Restate word for word the run of lines that begins at the one containing "Привреда/пољопривреда (43, 1140)" and ends at the last line of the listing.
··· EXTRACTED INFORMATION ···
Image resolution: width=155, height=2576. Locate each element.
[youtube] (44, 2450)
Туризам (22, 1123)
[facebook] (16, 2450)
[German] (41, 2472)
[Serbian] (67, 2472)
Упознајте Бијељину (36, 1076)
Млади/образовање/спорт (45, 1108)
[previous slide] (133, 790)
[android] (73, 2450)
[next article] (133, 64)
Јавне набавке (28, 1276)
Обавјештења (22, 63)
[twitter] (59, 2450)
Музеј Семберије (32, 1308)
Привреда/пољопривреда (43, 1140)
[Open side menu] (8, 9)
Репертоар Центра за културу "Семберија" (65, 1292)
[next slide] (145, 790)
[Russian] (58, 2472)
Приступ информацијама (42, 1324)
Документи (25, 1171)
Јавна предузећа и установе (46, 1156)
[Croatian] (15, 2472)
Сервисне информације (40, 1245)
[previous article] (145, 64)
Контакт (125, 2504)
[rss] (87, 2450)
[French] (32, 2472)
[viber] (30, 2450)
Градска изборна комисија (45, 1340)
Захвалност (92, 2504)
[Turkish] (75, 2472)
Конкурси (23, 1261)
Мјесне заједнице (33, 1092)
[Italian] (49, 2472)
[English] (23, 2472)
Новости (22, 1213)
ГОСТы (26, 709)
···
- **RESPONSE FOR THIS EXERCISE**:
Привреда/пољопривреда (43, 1140)
[Open side menu] (8, 9)
Репертоар Центра за културу "Семберија" (65, 1292)
[next slide] (145, 790)
[Russian] (58, 2472)
Приступ информацијама (42, 1324)
Документи (25, 1171)
Јавна предузећа и установе (46, 1156)
[Croatian] (15, 2472)
Сервисне информације (40, 1245)
[previous article] (145, 64)
Контакт (125, 2504)
[rss] (87, 2450)
[French] (32, 2472)
[viber] (30, 2450)
Градска изборна комисија (45, 1340)
Захвалност (92, 2504)
[Turkish] (75, 2472)
Конкурси (23, 1261)
Мјесне заједнице (33, 1092)
[Italian] (49, 2472)
[English] (23, 2472)
Новости (22, 1213)
ГОСТы (26, 709)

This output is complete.